黒竹の苗をバックに金﨑さん

 遊休農地を活用し、日高町特産の黒竹の安定した生産量の確保につなげようと、原谷の有限会社金﨑竹材店代表、金﨑昭仁さん(64)が会長を務める「黒竹を守る会」が企画提案した「耕作放棄地への黒竹植栽の取り組み」が、県の2023年度農業農村活性化支援モデル事業の採択を受けた。今年度から3年間の取り組みをスタートさせる。

 質、生産量で日本一の黒竹が、獣による食害や竹の病気に見舞われ、生産量が激減するなか、近年増え続ける遊休農地を活用し、特産の黒竹を植栽。安定した生産量の確保につなげるとともに、県民に知ってもらおうと申請した。
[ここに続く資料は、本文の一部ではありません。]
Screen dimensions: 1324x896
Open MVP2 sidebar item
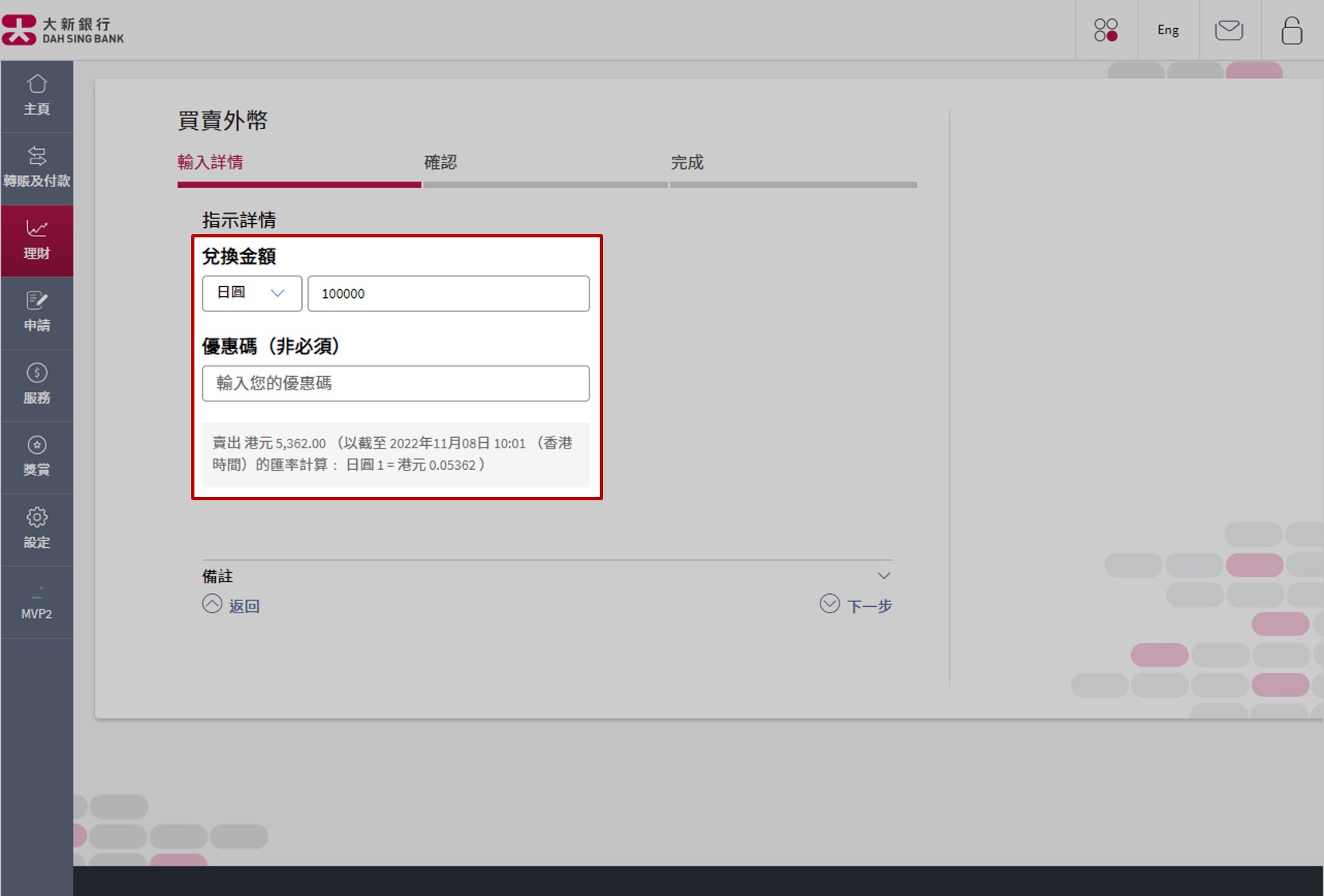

 継続的な取り組みとして、一般を含め主に小中学生を対象にした体験を通し、「わがまち自慢、わがまちの特産品」をアピール。SNSを活用して取り組みを発信していく。日高町や日高広域観光振興協議会、商工会のイベントにもPRのため参加し、新商品の開発も進める。

 具体的には、1年目の今年度は長期間放棄されて耕作不能な状態の田の草刈り、石垣の修繕、土壌改良の作業を行い、苗を準備。2年目に対象地約8㌃のうち約6㌃へ植栽し、3年目に獣の侵入を防ぐためのフェンスを設置する。苗は300本ぐらい用意する予定。植栽は一般をはじめ地元小中学生に呼びかけるほか、竹工芸家・四代目田辺竹雲斎氏の弟子を招いた民芸品づくりや加工、伐採の体験を実施する。

 金﨑さんは「耕作放棄里をうまく利活用して生産量をカバーするとともに、熊野古道が通る日高町の景観もよくする結果につながると思っています。体験や情報発信、イベント参加を通じて特産品を知ってもらい、竹や竹細工に興味を持って生業する人にも期待。地元企業や学生らとのコラボで新商品の開発にもつなげたい」と意欲。「これらには地元の方の協力が必要です。情報発信に努めますので、かかわってもらえれば」と話している。